«ALORS QUE LES MARINS de la pêche et du commerce français effectuent des métiers difficiles sur des lieux de travail particuliers», l'administration chargée de la mission Sécurité et affaires maritimes au ministère de l'Écologie a souhaité, dans un souci d'amélioration de la santé et des conditions de travail, que soient étudiées les prévalences de produits psychoactifs dans cette population. Pour les chercheurs Emmanuel Fort et Alain Bergeret, de l'unité mixte INRETS/Invs de recherche épidémiologique et de surveillance transport-travail-environnement de l'université Lyon-1, appelés à apporter un éclairage sur le sujet*, les risques inhérents aux activités maritimes sont amplifiés par des usages de tabac, d'alcool et d'autres substances dont l'usage est globalement plus répandu que dans la population générale.
• Tabac : quarante-quatre pour cent des hommes fument et un sur trois a essayé d'arrêter, contre 33,3 % et trois sur quatre dans la population masculine globale. Parmi les femmes, 37 % sont des fumeuses, contre 26,5 % dans l'ensemble de la gent féminine.
• Alcool : si les Français sont deux fois plus nombreux à céder quotidiennement à l'alcool que les gens de la mer, 20,3 % contre 11 %, ils se révèlent moins sujets à la dépendance selon le test DETA (13,8 % contre16 %). La quantité moyenne bue lors d'une journée type par les marins atteint 5 verres (49 g), voire sept (68 g) chez les moins de 25 ans, tandis que dans la communauté nationale on se contente d'un verre et demi (15 g)**. Les ivresses répétées durant l'année écoulée, toujours chez les hommes (de moins de 30 ans), témoignent là encore d'un terrain à risques aggravés, avec 48,3 % de matelots qui tanguent, bien que ce taux passe à 60 % au niveau national pour les hommes de 20-25 ans. Chez les femmes, 2 % lèvent le coude tous les jours, en moyenne pour moins d'un verre (7 g), et 13 % sont dépendantes, contre 7,3 % et 9,7 % en population générale.
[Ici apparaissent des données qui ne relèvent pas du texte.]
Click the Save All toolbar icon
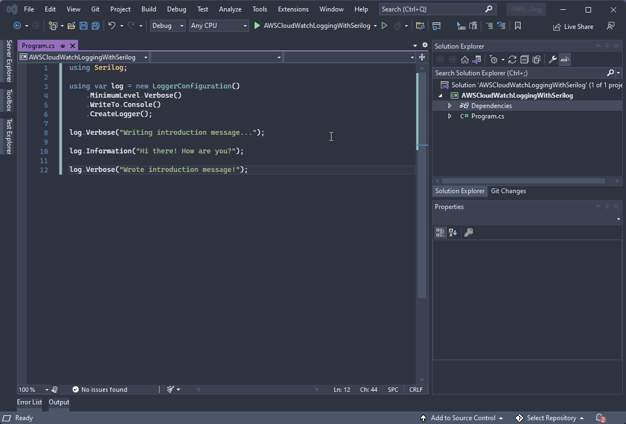The height and width of the screenshot is (424, 626). (x=95, y=26)
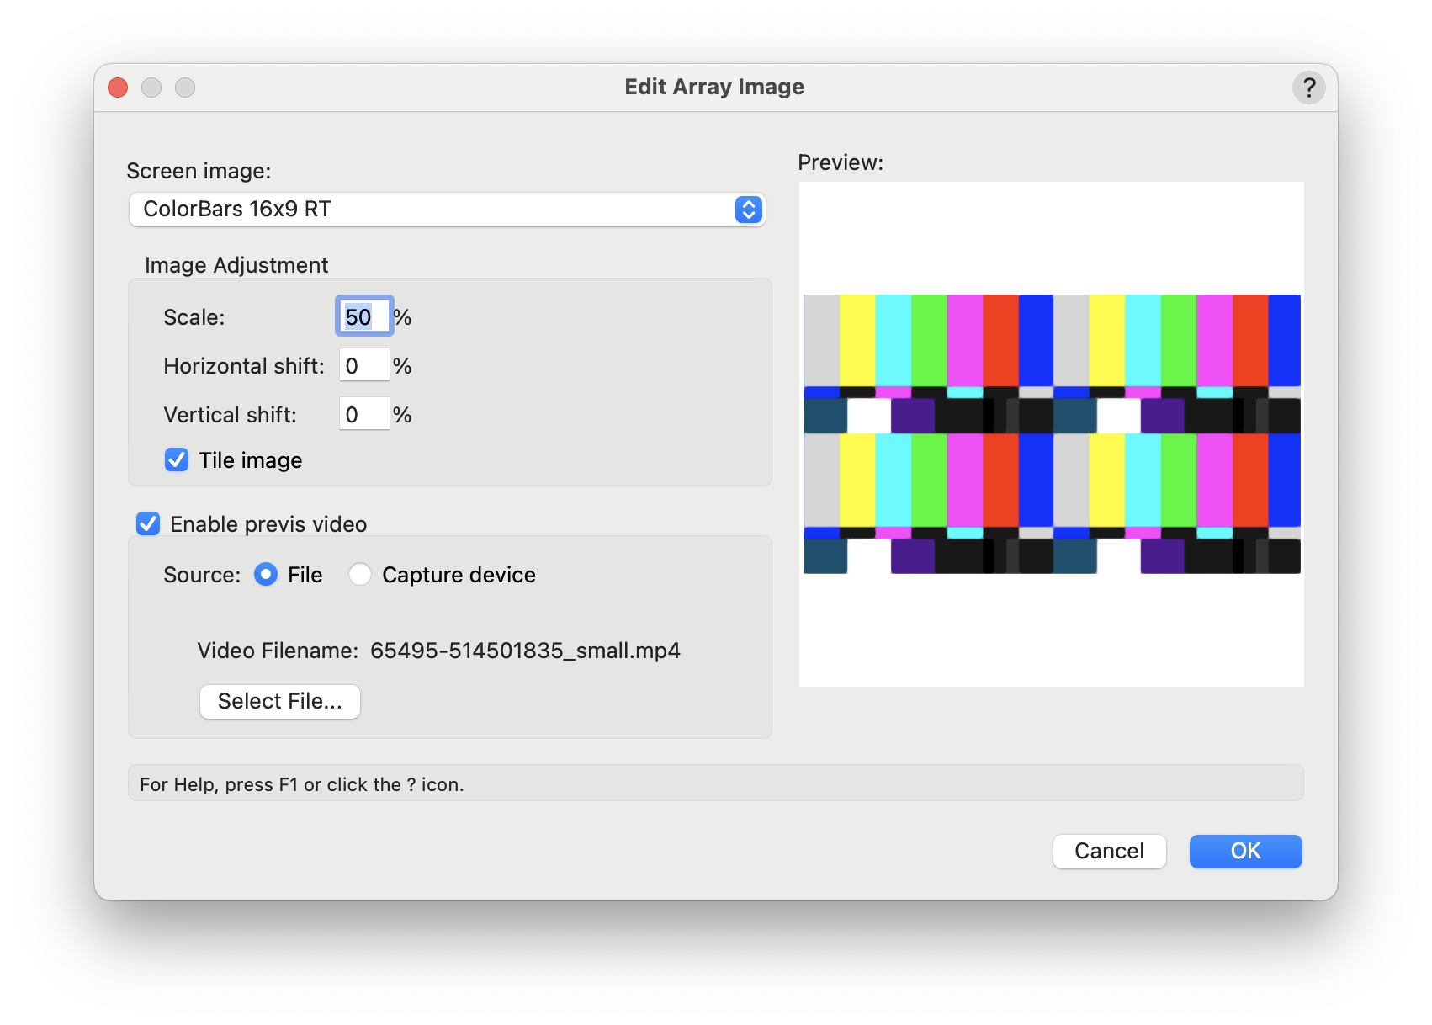Viewport: 1432px width, 1025px height.
Task: Click the help status bar text
Action: pos(302,784)
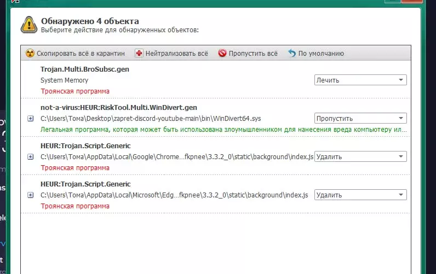Viewport: 436px width, 274px height.
Task: Select the Trojan.Multi.BroSubsc.gen entry
Action: (85, 69)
Douze pour cent des professionnels de la pêche et du commerce maritime sontaccros à la fois au tabac et aux boissons alcooliques, contre (seulement) 5,9 % des Français toutes catégories sociales confondues.
• Cannabis : quatre pour cent des personnes exerçant une activité maritime grillent des pétards (2,8 % en population générale) et 14 % des hommes et 8 % des femmes ont été positifs au test urinaire effectué lors de l'étude.
Avec les autres substances illicites, la consommation de cocaïne, tout en apparaissant marginale est «tout de même» le fait de 0,8 % d'usagers occasionnels, contre 0,05 % dans la population globale, indique au « Quotidien » Emmanuel Fort.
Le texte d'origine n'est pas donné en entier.